Les tricheurs et les vierges offensées

Les périodes d’examen me fascinent. Sous l’influence du stress, c’est inouï comment les gens révèlent des facettes de leur personnalité. Récit d’une étude sociologique de ma dernière mi-session.

Mardi 13h. (Une heure avant l’examen)

J’arrive dans l’auditorium. Habituellement, à cette heure, il n’y a pas un chat, tout au plus un petit groupe de personnes qui mange leur restant de macaroni de la veille parce qu’il n’y avait plus de place où s’asseoir dans l’Agora. Contrairement aux autres semaines, cette fois, plusieurs étudiants sont présents dans la salle de cours.

Dans les premières rangées, quelques étudiants terminent leur lunch en feuilletant flegmatiquement leurs notes de cours. Respirant la confiance, ils ont, sans l’ombre d’un doute, bien étudié pour l’examen.

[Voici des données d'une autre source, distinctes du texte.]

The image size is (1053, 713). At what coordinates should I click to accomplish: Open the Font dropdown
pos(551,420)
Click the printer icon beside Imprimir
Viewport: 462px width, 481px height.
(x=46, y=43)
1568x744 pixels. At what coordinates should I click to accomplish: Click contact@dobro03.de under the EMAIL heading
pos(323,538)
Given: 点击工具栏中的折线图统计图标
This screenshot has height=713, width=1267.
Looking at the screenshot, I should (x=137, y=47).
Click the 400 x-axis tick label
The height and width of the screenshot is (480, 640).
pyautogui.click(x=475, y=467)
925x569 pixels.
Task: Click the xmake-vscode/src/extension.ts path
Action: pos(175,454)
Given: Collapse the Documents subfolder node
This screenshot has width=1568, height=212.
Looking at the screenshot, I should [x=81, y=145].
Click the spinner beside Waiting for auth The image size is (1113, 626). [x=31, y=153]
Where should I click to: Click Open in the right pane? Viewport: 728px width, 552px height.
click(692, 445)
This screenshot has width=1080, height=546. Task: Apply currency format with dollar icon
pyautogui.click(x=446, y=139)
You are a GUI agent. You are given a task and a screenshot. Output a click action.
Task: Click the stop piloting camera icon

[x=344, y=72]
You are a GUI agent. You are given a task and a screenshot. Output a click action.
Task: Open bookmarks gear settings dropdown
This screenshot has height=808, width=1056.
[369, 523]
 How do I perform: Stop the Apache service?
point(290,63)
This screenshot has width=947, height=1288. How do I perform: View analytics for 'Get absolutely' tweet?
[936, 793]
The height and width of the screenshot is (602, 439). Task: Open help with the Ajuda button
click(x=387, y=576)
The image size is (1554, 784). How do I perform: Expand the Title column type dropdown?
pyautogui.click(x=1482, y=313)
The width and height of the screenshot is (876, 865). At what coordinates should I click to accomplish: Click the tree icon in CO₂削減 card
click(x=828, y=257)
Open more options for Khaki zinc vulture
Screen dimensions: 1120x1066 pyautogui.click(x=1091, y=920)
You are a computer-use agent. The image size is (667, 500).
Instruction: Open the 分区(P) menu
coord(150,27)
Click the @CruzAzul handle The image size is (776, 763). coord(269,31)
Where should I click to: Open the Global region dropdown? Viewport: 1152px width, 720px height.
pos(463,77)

Au milieu de la salle, quatre personnes discutent en ayant les yeux fixés sur l’écran de leur ordinateur portable. Une d’entre elles, une étudiante cernée jusqu’au cou, pose des questions d’un débit de voix très rapide en se balançant frénétiquement la jambe. Visiblement, elle n’est pas prête pour l’examen. Son collègue, qui mange une pomme accoudé sur la table, tente de la rassurer. Lui non plus n’a pas étudié, mais il est résigné à faire l’examen au meilleur de ses connaissances.

À l’arrière de la salle, des étudiants ont pris d’assaut les dernières rangées. Crayons à la main, ces derniers griffonnent des mots sur de minuscules bouts de papier; d’autres s’affairent plutôt à écrire sur leur téléphone cellulaire. Ils jettent des regards furtifs autour d’eux pour que personne ne remarque ce qu’ils font. Chaque fois qu’une nouvelle personne franchit le pas de la porte de l’auditorium, ils cessent leur entreprise momentanément.

Tout le monde sait très bien ce qu’ils sont en train de faire.

Les studieux à l’avant, telles des vierges offensées, les dévisagent en soupirant bruyamment dans l’espoir que tout le monde le remarque.

Si de prime abord, je ne suis pas d’accord avec la triche académique, le comportement de «sainte-nitouche» des étudiants à leur affaire me rebute tout autant. Les étudiants universitaires sont bien au fait des conséquences que peut avoir le plagiat, copiage, tricherie, usurpation d’identité, terrorisme académique, trahison universitaire, sur leur parcours scolaire. Chaque chargé de cours/professeur se charge de leur rappeler lors du premier cours du trimestre.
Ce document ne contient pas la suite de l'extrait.